Please transcribe the data below word for word, beginning with its first line and continuing through the line that contains "click(x=861, y=744)", both included.

Stored records

##############################

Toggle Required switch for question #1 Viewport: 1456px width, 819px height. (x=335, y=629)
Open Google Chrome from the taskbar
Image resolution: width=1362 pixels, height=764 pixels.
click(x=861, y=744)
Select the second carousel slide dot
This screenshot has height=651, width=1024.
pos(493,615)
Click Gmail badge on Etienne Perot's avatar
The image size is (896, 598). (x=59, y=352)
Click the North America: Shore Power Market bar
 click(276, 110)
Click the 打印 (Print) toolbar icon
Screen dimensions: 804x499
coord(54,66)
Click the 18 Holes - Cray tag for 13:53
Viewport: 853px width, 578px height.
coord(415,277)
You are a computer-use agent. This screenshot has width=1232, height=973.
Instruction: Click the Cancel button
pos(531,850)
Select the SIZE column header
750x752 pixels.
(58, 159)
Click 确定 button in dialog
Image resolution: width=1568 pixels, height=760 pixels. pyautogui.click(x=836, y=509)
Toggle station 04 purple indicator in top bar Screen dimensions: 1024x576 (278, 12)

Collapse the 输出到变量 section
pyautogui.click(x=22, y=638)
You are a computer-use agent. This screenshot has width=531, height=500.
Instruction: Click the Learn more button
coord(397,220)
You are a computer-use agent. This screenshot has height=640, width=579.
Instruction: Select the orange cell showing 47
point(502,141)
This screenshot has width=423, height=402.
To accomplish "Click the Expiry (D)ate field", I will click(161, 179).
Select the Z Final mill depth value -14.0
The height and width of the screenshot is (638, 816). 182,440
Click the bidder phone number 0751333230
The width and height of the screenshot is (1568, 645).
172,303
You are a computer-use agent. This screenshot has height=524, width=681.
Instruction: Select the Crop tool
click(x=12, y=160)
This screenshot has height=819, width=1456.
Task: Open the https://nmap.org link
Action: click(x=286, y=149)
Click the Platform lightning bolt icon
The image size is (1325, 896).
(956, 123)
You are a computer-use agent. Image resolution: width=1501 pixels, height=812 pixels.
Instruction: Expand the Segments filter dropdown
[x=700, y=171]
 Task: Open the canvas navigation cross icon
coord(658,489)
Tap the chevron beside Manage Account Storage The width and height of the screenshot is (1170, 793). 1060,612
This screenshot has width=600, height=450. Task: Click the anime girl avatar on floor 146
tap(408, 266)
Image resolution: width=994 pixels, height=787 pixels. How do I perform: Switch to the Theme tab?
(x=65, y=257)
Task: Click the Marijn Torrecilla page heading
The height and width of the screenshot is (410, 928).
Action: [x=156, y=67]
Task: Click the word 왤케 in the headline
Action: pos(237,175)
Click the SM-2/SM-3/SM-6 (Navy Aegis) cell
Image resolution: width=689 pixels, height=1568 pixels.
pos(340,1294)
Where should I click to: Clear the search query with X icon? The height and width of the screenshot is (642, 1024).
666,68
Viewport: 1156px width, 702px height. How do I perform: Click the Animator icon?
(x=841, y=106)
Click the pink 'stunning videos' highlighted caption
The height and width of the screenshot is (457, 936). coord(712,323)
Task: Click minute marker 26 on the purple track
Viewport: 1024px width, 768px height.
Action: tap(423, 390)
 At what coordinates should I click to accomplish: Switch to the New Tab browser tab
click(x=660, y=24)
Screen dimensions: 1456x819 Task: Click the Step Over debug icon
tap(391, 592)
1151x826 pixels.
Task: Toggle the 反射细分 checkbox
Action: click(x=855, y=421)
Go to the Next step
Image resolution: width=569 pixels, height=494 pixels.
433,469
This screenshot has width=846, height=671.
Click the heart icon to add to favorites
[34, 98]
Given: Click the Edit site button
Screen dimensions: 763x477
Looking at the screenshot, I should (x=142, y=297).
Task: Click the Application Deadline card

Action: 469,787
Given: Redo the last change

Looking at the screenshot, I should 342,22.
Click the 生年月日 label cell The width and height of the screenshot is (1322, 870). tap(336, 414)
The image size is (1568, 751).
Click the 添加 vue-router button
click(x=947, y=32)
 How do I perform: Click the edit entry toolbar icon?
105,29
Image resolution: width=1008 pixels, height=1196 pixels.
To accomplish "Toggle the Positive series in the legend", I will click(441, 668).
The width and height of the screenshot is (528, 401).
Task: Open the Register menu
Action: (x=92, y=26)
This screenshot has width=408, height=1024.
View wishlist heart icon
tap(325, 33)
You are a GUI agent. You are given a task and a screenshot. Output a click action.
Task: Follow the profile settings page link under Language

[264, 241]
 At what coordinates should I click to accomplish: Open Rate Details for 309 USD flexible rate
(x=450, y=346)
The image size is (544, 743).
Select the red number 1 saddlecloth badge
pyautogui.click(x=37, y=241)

##############################

• **Exercise solution**
Toggle Required switch for question #1 Viewport: 1456px width, 819px height. (x=335, y=629)
Open Google Chrome from the taskbar
Image resolution: width=1362 pixels, height=764 pixels.
click(x=861, y=744)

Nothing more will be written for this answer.